I feel like my blog is turning into a showcase of Eco Dive Center events… not that it’s a bad thing, its only because that is what’s going on right now. I’m sure more posts about all the reading, and notecard making and knowledge review taking that i’ve been doing wouldn’t be very exciting, so I’m trying to post my other dive/ocean related goings on.
My rescue dive class starts on March 15th and I am ready to go. I have all my reading done and have started going through the Divemaster materials. Based on talking with another guy doing the courses with me I might be acting a bit like an overachiever, but oh well, I really want to do well with these courses. Anyways, I digress.
Last night I spent the evening with folks from Eco Dive Center, at the Santa Monica Bay Aquarium. This is a tiny little aquarium nestled underneath the Santa Monica Pier. I had never been before, and if you haven’t either I would say go check it out. Its $2.00 to get in and it is very fun. The aquarium focuses on local marine life so you’re not going to find anything huge or exotic inside. What you will get is an up close look at some great animals, the opportunity to touch some (find the large black sea hare, its really soft and squishy) and a chance to talk with some awesome and knowledgeable people.
Aquarists Nick, Jose and Seth were there to answer questions and guide us around the aquarium. We got to play with the animals in the touch tanks, sea stars, sea hares, crabs, sea cucumbers, anemones, etc, it was neat to actually feel these animals that I normally just look at (or on the rare occasion touch with my neoprene gloved hand).

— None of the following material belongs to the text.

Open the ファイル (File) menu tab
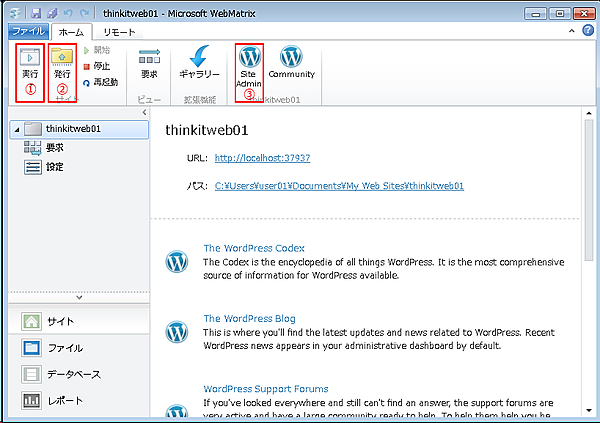The width and height of the screenshot is (600, 423). (x=24, y=32)
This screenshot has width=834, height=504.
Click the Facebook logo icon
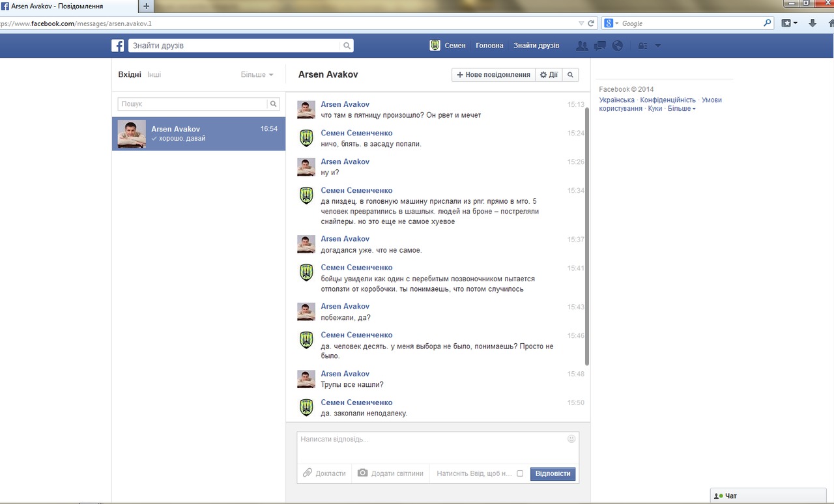[x=118, y=46]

After that we sat down for a quick Fish ID and local area information talk. Nick and Jose went through the basics of what fish we find out here, how to identify them, and some of their behaviors and characteristics. It was Ichthyology 101 in about 30 minutes. Awesome. Next they spoke on some of the problems our oceans, both globally and locally, are facing such as over fishing. Did you realize that if the current fishing practices are allowed to continue as is there will be no more fish (that we eat) in the ocean in approximately 30 years. That means that we could be the last generation to eat wild caught fish. Now I love some seafood and sushi, mmm, and would hate to see this happen so that fact really hit home. They also talked briefly on shark finning (a huge travesty! Check out the documentary Shark Water if you want to learn more about it). Ending on a good note, they brought up the new bills that folks are working to get passed which will set up Marine Protected Areas along the California coast, including places like Point Dume and Rocky Point in Palos Verdes. These protected areas are great because they will allow the ecosystem to restore itself without us constantly taking out and destroying.
The evening closed with a chance to learn more about some of the smaller local sharks, like the horn shark and swell shark, and a chance to get to feel these amazing animals. After that we got a “backstage” tour to see the how the aquarium functions. We ended the event wandering the pier from restaraunt to restaraunt until we found the one left open after 9:00pm and settled down at Bubba Gumps for a margarita and some food.